Saturday’s derby is a chance for Cork’s newcomers to test themselves against genuine All-Ireland contenders who are much further along their development than Cork are right now. But it’s a chance, too, to strike another blow for Cork football and give the neighbours something to think about. Skibbereen Community School and Hamilton High School Bandon both beat Kerry schools in the Corn Uí Mhuirí last weekend. The Barrs beat Austin Stacks in the Munster club senior football final. Huge wins for the three Cork teams, but also highlighting that Kerry’s football empire isn’t as dominant over Cork as is perceived. There are chinks of light starting to shine through. The minor and U20 footballers have shown this in recent seasons as well. Under Ricken’s watch, the hope is that Cork seniors can close the gap, too.
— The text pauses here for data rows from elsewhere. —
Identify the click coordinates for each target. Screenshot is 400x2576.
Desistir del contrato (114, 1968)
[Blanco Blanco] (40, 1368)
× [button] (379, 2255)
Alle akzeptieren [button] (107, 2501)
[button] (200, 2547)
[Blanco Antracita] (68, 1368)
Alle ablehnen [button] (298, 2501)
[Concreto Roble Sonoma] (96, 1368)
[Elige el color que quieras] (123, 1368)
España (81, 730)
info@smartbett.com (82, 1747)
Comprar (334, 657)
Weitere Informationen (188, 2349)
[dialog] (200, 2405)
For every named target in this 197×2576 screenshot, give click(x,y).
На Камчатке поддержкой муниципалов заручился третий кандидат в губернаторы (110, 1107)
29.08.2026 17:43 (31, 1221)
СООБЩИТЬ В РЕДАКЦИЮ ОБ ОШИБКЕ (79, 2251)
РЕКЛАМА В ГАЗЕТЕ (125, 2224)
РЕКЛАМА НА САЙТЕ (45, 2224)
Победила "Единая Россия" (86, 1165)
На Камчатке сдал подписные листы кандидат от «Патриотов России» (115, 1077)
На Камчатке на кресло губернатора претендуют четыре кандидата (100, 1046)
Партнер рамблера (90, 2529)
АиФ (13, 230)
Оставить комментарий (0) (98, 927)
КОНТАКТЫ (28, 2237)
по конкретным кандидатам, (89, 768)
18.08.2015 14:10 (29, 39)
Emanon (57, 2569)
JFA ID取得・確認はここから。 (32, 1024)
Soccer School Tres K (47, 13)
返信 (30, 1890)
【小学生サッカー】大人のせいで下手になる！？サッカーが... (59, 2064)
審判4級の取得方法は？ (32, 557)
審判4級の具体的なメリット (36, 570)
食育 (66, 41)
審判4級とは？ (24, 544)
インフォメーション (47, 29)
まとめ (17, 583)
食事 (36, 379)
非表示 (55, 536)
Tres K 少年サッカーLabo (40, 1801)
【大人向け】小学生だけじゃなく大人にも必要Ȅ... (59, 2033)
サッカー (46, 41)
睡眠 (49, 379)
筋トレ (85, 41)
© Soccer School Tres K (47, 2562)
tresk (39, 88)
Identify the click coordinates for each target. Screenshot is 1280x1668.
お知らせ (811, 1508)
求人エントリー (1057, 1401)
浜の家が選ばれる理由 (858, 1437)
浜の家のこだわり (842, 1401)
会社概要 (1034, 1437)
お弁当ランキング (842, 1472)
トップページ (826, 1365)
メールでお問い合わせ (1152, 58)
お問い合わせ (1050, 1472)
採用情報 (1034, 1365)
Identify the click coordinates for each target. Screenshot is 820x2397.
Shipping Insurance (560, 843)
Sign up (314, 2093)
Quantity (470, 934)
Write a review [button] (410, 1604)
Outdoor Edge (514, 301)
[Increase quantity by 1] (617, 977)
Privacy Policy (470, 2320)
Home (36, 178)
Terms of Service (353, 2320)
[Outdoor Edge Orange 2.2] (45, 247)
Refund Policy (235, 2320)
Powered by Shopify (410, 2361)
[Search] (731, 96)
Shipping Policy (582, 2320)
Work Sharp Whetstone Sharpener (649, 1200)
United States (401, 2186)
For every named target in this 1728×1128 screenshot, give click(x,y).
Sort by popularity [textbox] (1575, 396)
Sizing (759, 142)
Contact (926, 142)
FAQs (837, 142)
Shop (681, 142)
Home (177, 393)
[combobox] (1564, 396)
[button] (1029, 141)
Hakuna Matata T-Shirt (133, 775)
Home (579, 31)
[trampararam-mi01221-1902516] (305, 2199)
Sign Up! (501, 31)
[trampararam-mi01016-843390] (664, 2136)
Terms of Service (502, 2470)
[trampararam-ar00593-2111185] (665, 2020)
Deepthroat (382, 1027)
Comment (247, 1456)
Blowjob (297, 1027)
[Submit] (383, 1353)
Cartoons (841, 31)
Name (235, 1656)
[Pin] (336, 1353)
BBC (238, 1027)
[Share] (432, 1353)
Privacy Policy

‘Yes, we want to look at the style of football we are playing. I would like to see it a bit faster. I would like to see more movement. I would like to see more tackling. But that will dovetail into the current championships that we have, and that will take time as well. It will all dovetail together. So when we leave, whenever that is, we will be in a better position, and we will have contributed, and there will be positivity, structure, pride, and style about all we did,’ Ricken said. The mood music is different alright. But this is January and the Munster SFC semi-final between the two counties later in the summer will be much more telling than Saturday’s work-out in Killarney. Cork will also look a lot different later in the year. The pressure is on Jack O’Connor to deliver this season, and that will allow Cork to sail under the radar and go about their rebuild. Block by block.
The McGrath Cup final between Cork and Kerry will be streamed live via www.munster.gaa.ie. There will be a result on the day, and penalties if required after normal time.